Given data
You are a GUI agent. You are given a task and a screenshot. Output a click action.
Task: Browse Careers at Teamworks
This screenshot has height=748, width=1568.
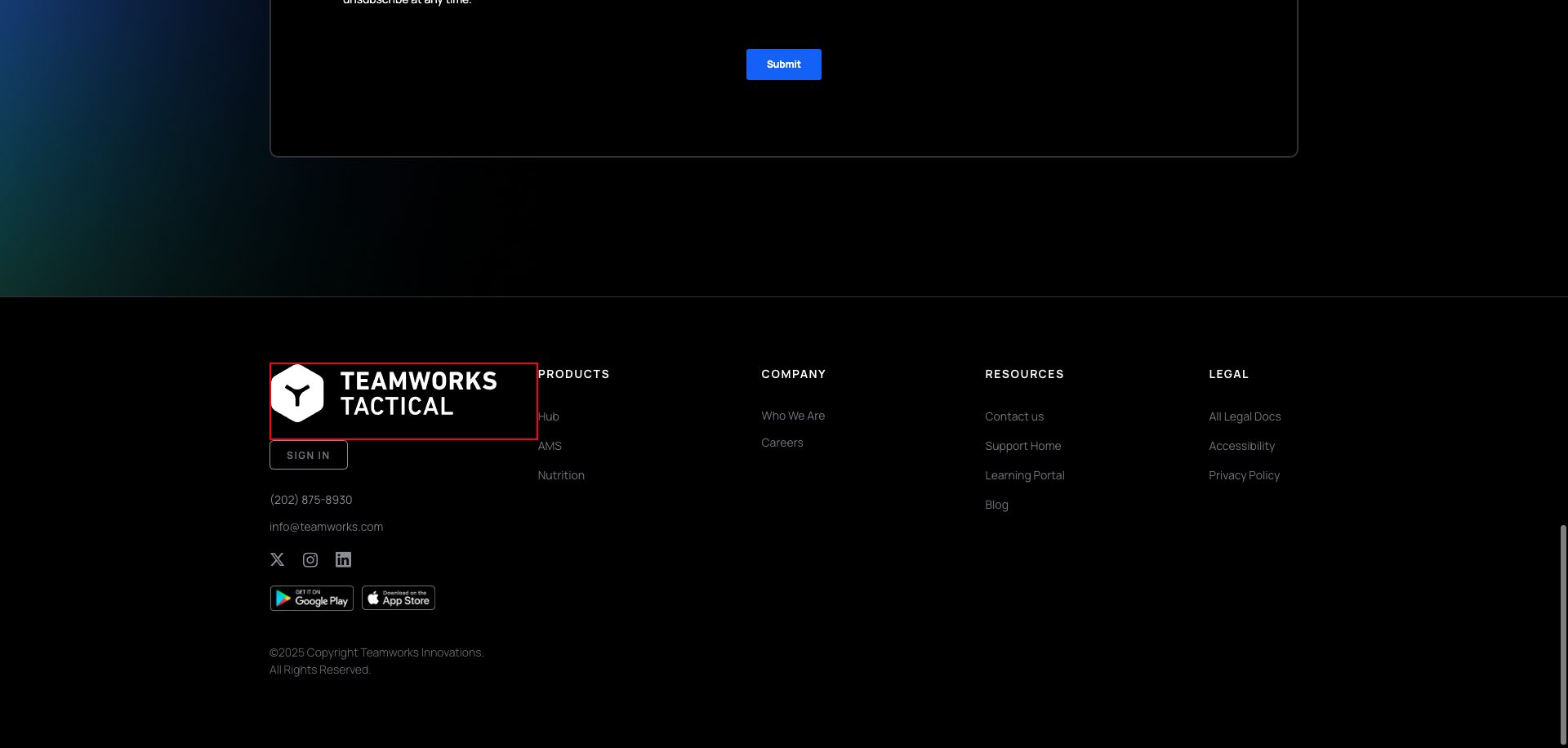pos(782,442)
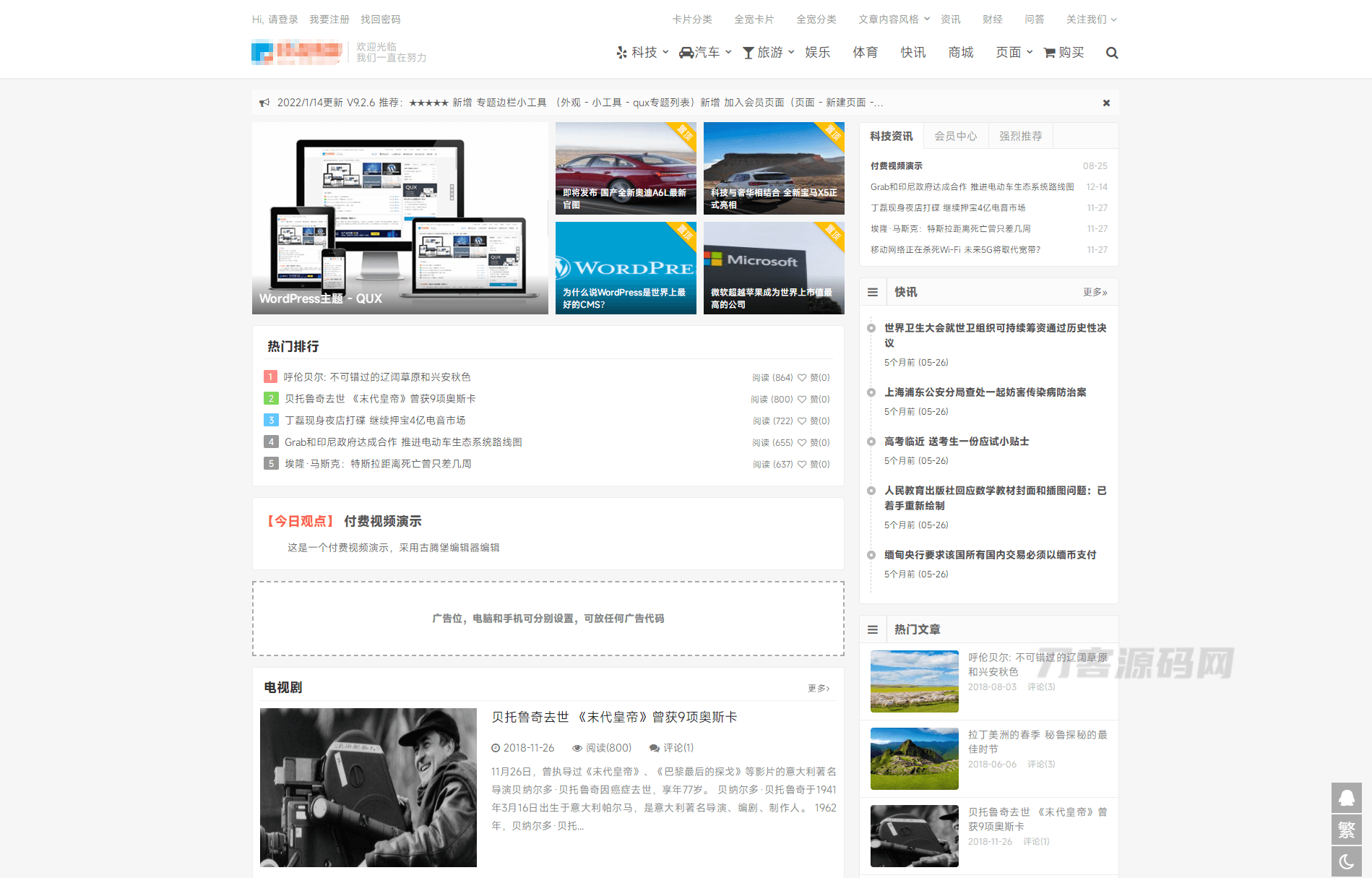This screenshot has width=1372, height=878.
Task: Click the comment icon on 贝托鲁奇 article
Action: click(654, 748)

Instructions for the task
A verbatim printout of the entries above is expected, free of pictures.

Written response
You are a GUI agent. You are given a task and a screenshot. Output a click action.
Task: Browse Careers at Teamworks
This screenshot has height=748, width=1568.
pos(782,442)
This screenshot has width=1372, height=878.
Task: Click the comment icon on 贝托鲁奇 article
Action: click(654, 748)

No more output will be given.